Los padres de la Constitución redactaron una que partía de dos falacias: primera, que por malo que fuera un Gobierno, respetaría el espíritu constitucional sin traspasar las “líneas rojas” imaginarias de la Carta Magna; segunda, que el problema fundamental de la gobernabilidad era asegurar la estabilidad de los gobiernos, protegiéndolos de controles excesivos y de la presión de una calle que se daba por levantisca (como si siguiéramos en la sociedad de 1931). Fue el diseño de élites más temerosas de la plebe que de los suyos.

Demasiadas facilidades para el despotismo

Ambos errores fueron agravados por el diseño de una Constitución a gusto de los nacionalismos periféricos, con la vana esperanza de ganar su complicidad, asunto en el que no puedo profundizar ahora. Como los objetivos del separatismo nunca han sido constitucionales ni tenido nada que ver con garantizar la estabilidad nacional perseguida, sino todo lo contrario -forzar la transferencia de competencias hasta casi expulsar al Estado de sus territorios comanches-, cualquier Gobierno de Madrid quedaba condenado a participar en el vaciamiento constitucional. Incluso José María Aznar prefirió entenderse con la mafia de Jordi Pujol antes que plantearse una reforma constitucional que impidiera el chantaje separatista; nunca más se intentó tras el amago de la Loapa, tumbada por el Constitucional en 1983.

Y en estas llegó primero Zapatero y luego Sánchez, con el estéril nefasto intermedio Rajoy. La degeneración fue ayudada por la profunda crisis económica de 2008, agravada a su vez por el control partidista de las Cajas de Ahorro, que determinó su ruina; fue un precioso círculo vicioso de manual que expliqué en este libro (apropiadamente ignorado por el estatus quo).

El Gobierno no duda en retorcer la literalidad de una ley hasta darle completamente la vuelta, de modo que donde la Constitución dice “se prohíben los indultos colectivos”, debe entenderse “pero no la amnistía”

Zapatero y Sánchez carecen de cualquier escrúpulo. Comprendieron la utilidad de la fácil polarización populista de la opinión pública, y lo sencillo que era asaltar cualquier institución, por sagrada que pareciera, para llenarla de sicarios y deudores (de hecho, el aura de intocabilidad facilita el asalto porque parece imposible, como demuestra el caso del Tribunal Constitucional).

Los socialistas explotaron a fondo la inmensa ventaja de ese constructivismo jurídico y el relativismo ideológico que no duda en retorcer la literalidad de una ley hasta darle completamente la vuelta, de modo que donde la Constitución dice “se prohíben los indultos colectivos”, debe entenderse “pero no la amnistía”, y así con todo.

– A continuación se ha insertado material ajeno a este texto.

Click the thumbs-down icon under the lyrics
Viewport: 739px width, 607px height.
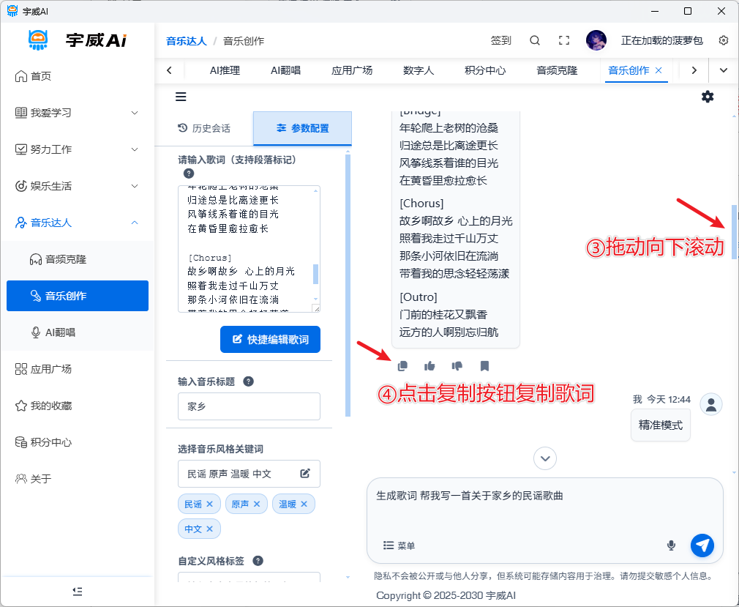pos(457,366)
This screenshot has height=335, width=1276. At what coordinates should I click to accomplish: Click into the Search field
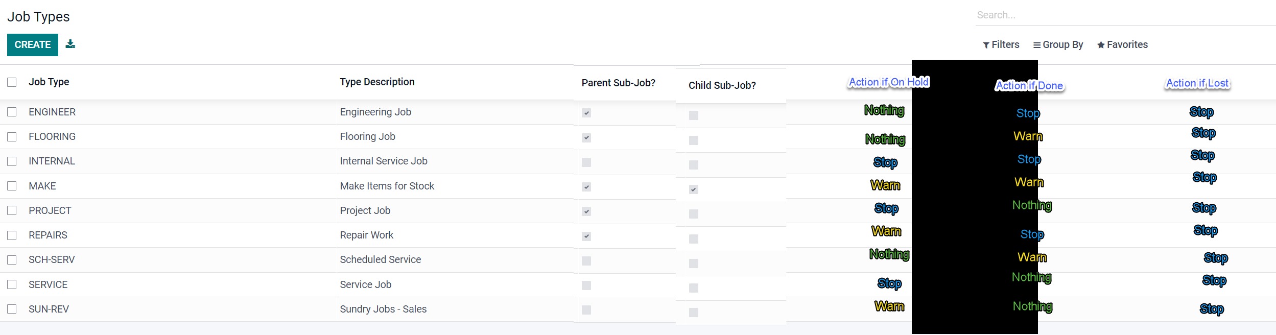[x=1124, y=15]
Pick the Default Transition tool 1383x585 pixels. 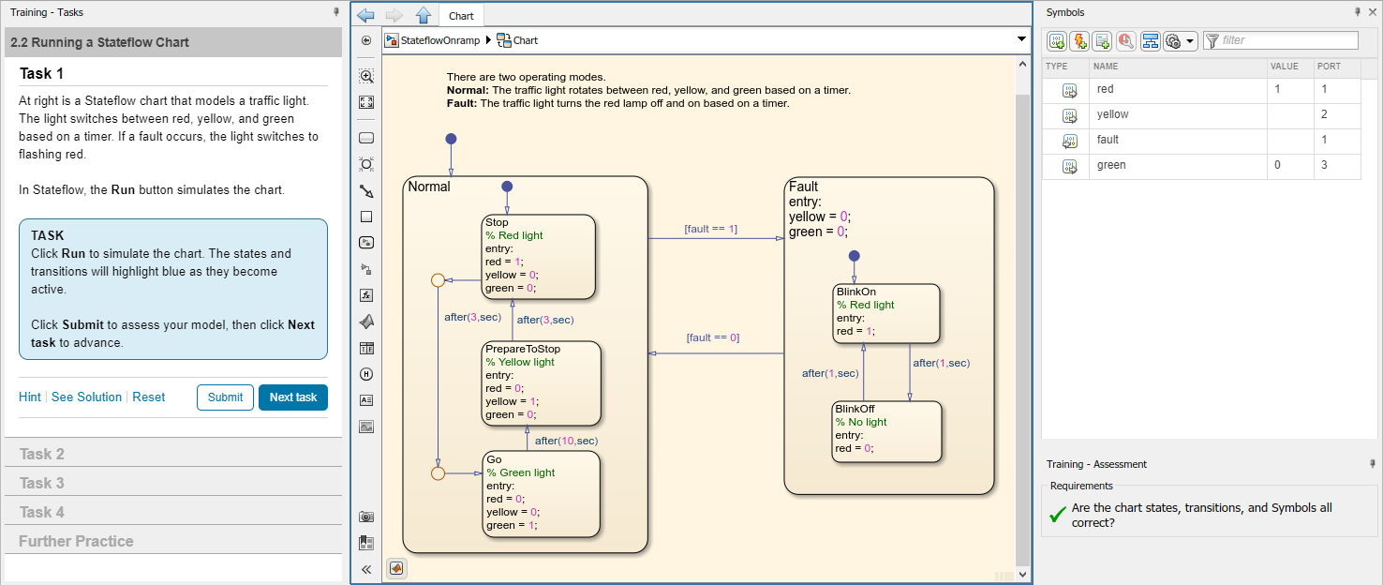[365, 189]
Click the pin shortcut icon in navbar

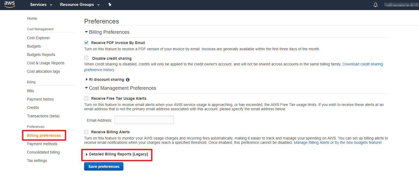(x=110, y=5)
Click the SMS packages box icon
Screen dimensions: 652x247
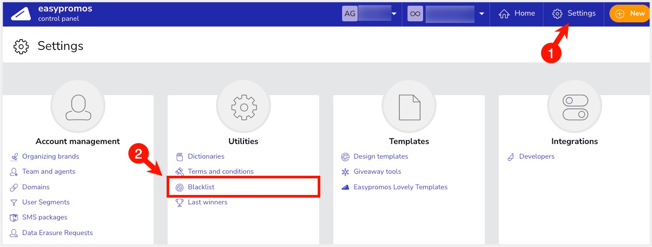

Añadamos que el régimen político-económico del capitalismo de amiguetes anula la amenaza que, para un gobierno despótico, pueden representar las grandes empresas y bancos en las economías más libres y competitivas; aquí se limitan al castizo “qué hay de lo mío”, y les da igual que la seguridad jurídica y el principio de gobierno limitado naufraguen mientras no les afecte (ceguera que pagan con impuestos populistas a los “beneficios excesivos”).

El chantaje separatista

No conseguiremos una democracia a salvo de abusos del poder, es decir, con separación de poderes, gobierno limitado, seguridad jurídica, instituciones eficientes y decencia pública, mientras la Constitución conceda barra libre a cualquier Sánchez decidido a lo que sea para seguir mandando, incluyendo demoler de facto la democracia con estrategias chavistas. Y este objetivo reclama una reforma constitucional profunda que instaure un sistema de contrapesos para controlar al Gobierno -y proscribir el chantaje separatista-, obligarle a cumplir la legalidad y rendir cuentas y, eventualmente, echarlo si resulta ser, como es este, una amenaza de efectos incalculables.